In the study of quadratic functions, the graph is typically a shape known as a parabola. For a function given by \( f(x) = ax^2 + bx + c \), if \( a \) is positive, the parabola will open upwards, like a smiling face. Conversely, if \( a \) is negative, it opens downwards, resembling a frown.

• For the given function \( f(x) = x^2 - 5x \), the parabola opens upwards because the coefficient of \( x^2 \) is 1, which is positive.
• The general shape helps us quickly identify some properties, such as whether it reaches a minimum or maximum point.

Understanding the basic shape of a parabola allows us to predict the behavior of the function at various points across its domain.

The vertex of a parabola is a crucial point as it can be either a minimum or a maximum for the function. It signifies the point where the direction of the graph changes.

• The vertex of a parabola given by \( f(x) = ax^2 + bx + c \) can be calculated using the formula \( x = \frac{-b}{2a} \).
• For \( f(x) = x^2 - 5x \), substitute \( a = 1 \) and \( b = -5 \) into the formula, yielding \( x = \frac{5}{2} \).

This calculation shows that the vertex occurs at \( x = \frac{5}{2} \). A more precise definition of the vertex could be found if we substituted \( x = \frac{5}{2} \) back into the function to find the corresponding \( y ext{-value} \). In this case, the vertex of the parabola is \( (\frac{5}{2}, -\frac{25}{4}) \). The vertex serves as the turning point of the graph.

The derivative of a function provides insight into its rate of change. By finding the derivative of a quadratic function, we can determine where it is increasing or decreasing.

• For \( f(x) = x^2 - 5x \), its derivative is \( f'(x) = 2x - 5 \).
• The derivative helps find the slope of the tangent at any point \( x \). If \( f'(x) > 0 \), the function is increasing at \( x \); if \( f'(x) < 0 \), it is decreasing.

The point where the derivative equals zero, i.e., \( f'(x) = 0 \), is known as a critical point. These points help determine where the function changes behavior, from increasing to decreasing, or vice versa.

An interval in which a function is increasing means that as \( x \) moves through this interval, \( f(x) \) grows larger. The derivative of the function is key to identifying these intervals.

• If \( f'(x) > 0 \) for every \( x \) in an interval, then the function is increasing in that interval.
• In the function \( f(x) = x^2 - 5x \), since \( f'(x) = 2x - 5 \), it is greater than zero when \( x > \frac{5}{2} \).

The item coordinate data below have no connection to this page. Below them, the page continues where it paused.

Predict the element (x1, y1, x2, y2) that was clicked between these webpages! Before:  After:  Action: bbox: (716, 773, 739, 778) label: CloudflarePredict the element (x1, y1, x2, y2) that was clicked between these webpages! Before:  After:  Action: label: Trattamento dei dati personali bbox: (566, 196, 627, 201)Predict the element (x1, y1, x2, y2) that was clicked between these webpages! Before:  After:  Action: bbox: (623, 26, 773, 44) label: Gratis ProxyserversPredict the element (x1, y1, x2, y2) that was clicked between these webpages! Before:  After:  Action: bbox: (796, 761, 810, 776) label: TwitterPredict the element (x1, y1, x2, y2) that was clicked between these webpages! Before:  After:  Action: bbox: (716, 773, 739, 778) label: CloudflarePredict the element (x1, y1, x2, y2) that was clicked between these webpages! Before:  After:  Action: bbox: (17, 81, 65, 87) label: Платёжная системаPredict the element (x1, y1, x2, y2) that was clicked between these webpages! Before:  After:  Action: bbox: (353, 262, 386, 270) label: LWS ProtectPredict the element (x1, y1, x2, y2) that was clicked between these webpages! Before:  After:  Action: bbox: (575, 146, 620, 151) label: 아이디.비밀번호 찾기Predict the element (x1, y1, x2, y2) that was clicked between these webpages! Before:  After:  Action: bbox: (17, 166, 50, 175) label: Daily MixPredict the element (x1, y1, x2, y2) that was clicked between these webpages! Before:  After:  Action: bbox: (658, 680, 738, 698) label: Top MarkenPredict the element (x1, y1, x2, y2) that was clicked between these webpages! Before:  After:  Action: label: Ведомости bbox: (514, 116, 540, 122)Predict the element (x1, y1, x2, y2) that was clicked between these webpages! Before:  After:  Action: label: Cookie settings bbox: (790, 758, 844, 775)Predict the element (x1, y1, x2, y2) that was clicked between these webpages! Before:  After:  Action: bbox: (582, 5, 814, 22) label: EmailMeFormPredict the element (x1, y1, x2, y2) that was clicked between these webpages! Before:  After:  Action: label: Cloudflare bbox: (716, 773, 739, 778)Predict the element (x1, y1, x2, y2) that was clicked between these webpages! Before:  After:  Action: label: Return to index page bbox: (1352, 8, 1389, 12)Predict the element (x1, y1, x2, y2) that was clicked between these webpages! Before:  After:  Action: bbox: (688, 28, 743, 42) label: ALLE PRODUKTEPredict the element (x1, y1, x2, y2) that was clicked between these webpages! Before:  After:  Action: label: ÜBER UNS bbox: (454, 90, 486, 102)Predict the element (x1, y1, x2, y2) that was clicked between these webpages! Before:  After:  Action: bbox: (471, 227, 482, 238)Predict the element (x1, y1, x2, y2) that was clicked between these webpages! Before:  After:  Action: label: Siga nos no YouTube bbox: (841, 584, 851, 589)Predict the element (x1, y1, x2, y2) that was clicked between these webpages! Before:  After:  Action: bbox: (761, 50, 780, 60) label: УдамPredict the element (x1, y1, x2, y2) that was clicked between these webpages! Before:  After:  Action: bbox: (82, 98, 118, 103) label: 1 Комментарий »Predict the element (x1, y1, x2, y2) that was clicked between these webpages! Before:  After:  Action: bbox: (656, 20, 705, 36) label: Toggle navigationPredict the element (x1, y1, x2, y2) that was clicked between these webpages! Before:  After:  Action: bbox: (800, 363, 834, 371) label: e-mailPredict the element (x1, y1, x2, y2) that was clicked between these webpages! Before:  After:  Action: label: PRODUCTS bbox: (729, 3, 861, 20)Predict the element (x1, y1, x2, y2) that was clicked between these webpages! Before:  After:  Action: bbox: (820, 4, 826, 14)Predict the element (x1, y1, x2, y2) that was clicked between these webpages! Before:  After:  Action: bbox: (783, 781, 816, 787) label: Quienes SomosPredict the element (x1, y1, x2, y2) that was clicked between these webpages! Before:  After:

Therefore, the function is increasing on the interval \((\frac{5}{2}, \infty) \). This means after \( x = \frac{5}{2} \), the values of \( f(x) \) keep rising as \( x \) continues to increase.

If a function is decreasing over an interval, it means that as \( x \) progresses through this interval, \( f(x) \) becomes smaller.

• The function's derivative, \( f'(x) \), helps support this identification. A function decreases where its derivative is less than zero.
• For \( f(x) = x^2 - 5x \), since \( f'(x) = 2x - 5 \), it is less than zero when \( x < \frac{5}{2} \).

Hence, the function decreases on the interval \((-\infty, \frac{5}{2}) \). Knowing where a function decreases can greatly assist in graphing and understanding the behavior of quadratic functions across different domains.